A brief overview of diffusion models and the architure that has lead to modern day implementations.
I’ll be using this a rough guide as I further explore each model in greater detail.

Foundations (Pre-Diffusion, Influences)
Before diffusion models, generative modeling was dominated by:
- VAEs (Variational Autoencoders, 2013–2014) → probabilistic latent-variable models with encoder–decoder structure. Key influence on later latent diffusion.
- GANs (2014) → direct adversarial training for images, not diffusion but often compared.
- Autoregressive models (e.g., PixelCNN 2016, PixelRNN 2016) → inspired sequential generation ideas later seen in diffusion.
First Diffusion Models
- Sohl-Dickstein et al. (2015) — Deep Unsupervised Learning using Nonequilibrium Thermodynamics
- First formulation of diffusion probabilistic models (DPMs).
- Forward process = gradual noise addition, reverse = denoising.
- DDPM (Denoising Diffusion Probabilistic Models, Ho et al. 2020)
- First widely adopted modern diffusion model.
- Uses a U-Net–like architecture.
- Key idea: reverse process parameterized by neural net.
- This is the “ImageNet/Gaussian noise baseline.”
- Score-Based Generative Models (Song & Ermon 2019–2020)
- Independently introduced score matching with stochastic differential equations.
- Equivalent to DDPM, but phrased in continuous time.
Efficiency & Quality Improvements
- DDIM (Denoising Diffusion Implicit Models, Song et al. 2020)
- Deterministic sampling version of DDPM.
- Much faster inference (fewer steps).
- Improved DDPMs (Nichol & Dhariwal 2021)
- Better noise schedules, architecture tweaks, guidance strategies.
- Classifier Guidance / Classifier-Free Guidance (Dhariwal & Nichol 2021)
- Conditioning trick to boost fidelity/controllability.
- Used in many modern text-to-image systems.
Latent Space Diffusion
- VAE-based Latent Representations
- VAE (2013) ideas are re-used here: instead of diffusing in pixel space, compress to latent first.
- LDM (Latent Diffusion Models, Rombach et al. 2022 — Stable Diffusion’s core)
- Diffusion happens in latent space learned by an autoencoder (usually a VAE).
- Enables much faster and memory-efficient generation.

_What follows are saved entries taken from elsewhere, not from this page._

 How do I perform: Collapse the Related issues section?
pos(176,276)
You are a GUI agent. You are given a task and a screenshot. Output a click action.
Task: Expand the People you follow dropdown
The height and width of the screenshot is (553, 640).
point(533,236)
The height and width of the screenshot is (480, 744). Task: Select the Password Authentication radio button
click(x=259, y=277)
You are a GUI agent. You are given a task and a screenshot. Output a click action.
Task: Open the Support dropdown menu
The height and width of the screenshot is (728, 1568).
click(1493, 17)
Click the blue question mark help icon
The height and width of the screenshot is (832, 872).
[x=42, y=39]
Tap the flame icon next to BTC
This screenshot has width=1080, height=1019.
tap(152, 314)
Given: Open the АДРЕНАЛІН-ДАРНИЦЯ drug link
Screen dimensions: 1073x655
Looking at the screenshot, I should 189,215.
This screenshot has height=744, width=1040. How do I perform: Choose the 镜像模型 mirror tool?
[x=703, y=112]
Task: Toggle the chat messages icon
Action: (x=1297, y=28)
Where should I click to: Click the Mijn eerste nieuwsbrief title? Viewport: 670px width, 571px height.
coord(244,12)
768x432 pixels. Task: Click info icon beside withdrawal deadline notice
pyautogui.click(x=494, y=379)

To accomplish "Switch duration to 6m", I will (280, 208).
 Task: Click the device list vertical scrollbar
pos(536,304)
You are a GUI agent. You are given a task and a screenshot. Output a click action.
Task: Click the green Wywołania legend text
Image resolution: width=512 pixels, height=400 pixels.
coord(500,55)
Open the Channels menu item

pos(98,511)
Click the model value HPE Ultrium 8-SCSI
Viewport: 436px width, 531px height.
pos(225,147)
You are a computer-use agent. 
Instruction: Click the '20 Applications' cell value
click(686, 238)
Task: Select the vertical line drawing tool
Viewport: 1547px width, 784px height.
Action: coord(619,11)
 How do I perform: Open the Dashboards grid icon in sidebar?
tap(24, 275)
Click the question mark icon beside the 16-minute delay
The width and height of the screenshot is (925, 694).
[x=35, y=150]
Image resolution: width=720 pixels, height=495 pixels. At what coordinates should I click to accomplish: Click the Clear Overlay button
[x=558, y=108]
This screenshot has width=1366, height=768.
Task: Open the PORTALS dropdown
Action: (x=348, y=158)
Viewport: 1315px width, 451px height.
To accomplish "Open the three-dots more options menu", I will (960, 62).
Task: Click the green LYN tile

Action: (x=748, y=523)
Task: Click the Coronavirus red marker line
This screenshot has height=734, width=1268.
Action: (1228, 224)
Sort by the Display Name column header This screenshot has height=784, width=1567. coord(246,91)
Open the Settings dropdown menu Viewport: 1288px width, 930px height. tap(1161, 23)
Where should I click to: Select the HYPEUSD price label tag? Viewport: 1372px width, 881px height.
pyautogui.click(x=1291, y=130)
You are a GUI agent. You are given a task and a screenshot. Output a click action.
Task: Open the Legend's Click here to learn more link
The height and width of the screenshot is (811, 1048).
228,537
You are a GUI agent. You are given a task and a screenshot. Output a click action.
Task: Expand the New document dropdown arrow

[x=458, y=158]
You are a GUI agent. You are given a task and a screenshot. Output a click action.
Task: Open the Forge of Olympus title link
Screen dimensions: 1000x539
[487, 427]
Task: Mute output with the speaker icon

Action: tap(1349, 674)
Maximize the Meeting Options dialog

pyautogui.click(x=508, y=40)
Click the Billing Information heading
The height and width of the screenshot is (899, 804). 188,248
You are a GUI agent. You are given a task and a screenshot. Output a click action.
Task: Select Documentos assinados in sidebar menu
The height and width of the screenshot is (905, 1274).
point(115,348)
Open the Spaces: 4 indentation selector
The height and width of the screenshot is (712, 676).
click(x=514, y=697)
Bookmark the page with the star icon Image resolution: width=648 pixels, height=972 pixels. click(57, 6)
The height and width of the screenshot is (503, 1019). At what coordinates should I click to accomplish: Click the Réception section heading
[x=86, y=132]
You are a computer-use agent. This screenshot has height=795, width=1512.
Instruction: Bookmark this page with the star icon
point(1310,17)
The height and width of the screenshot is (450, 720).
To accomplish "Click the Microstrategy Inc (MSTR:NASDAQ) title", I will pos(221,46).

- This is the foundation of Stable Diffusion.
Text-to-Image Breakthroughs
- GLIDE (OpenAI, 2021)
- Diffusion + text conditioning.
- Predecessor to DALL·E 2.
- DALLE-2 (OpenAI, 2022)
- Uses CLIP embeddings + diffusion decoder.
- Imagen (Google, 2022)
- Text-to-image with T5 embeddings.
- Large-scale high-quality results.
- Stable Diffusion (2022)
- Open-source implementation of LDM + text conditioning (via CLIP).
- Spawned the whole open ecosystem.
Specialized & Advanced Variants
- Consistency Models (Song et al. 2023)
- Train for one-step or few-step generation while maintaining diffusion quality.
- Rectified Flow / Flow Matching (2022–2023)
- Reformulate diffusion as ODE/flow problem.
- Faster, cleaner math, used in some next-gen models.
- Video Diffusion (2022–2023 onward)
- e.g., Imagen Video, Pika Labs, Runway.
- Extend LDMs into temporal dimensions.
Summary of Key Logical Lineage
- DDPM (2020) ← from original Sohl-Dickstein DPMs (2015).
- DDIM (2020) is a deterministic/speedup variant of DDPM.
- Improved DDPMs (2021) refine DDPM.
- Classifier-free guidance is an add-on, not a new model.
- LDM (2022) = DDPM in VAE latent space.
- Stable Diffusion (2022) = LDM + CLIP conditioning.
- GLIDE / DALLE-2 / Imagen = LDM/score-based diffusions + text conditioning.
- Consistency Models / Flow Matching = alternative formulations for efficiency.
- DDPM → DDIM → Improved DDPM → LDM → Stable Diffusion is the direct core lineage.
- Score-based models are parallel but mathematically equivalent.
- VAEs reappear as the backbone for LDMs.
- GANs/autoregressive were competitors, but diffusion superseded them.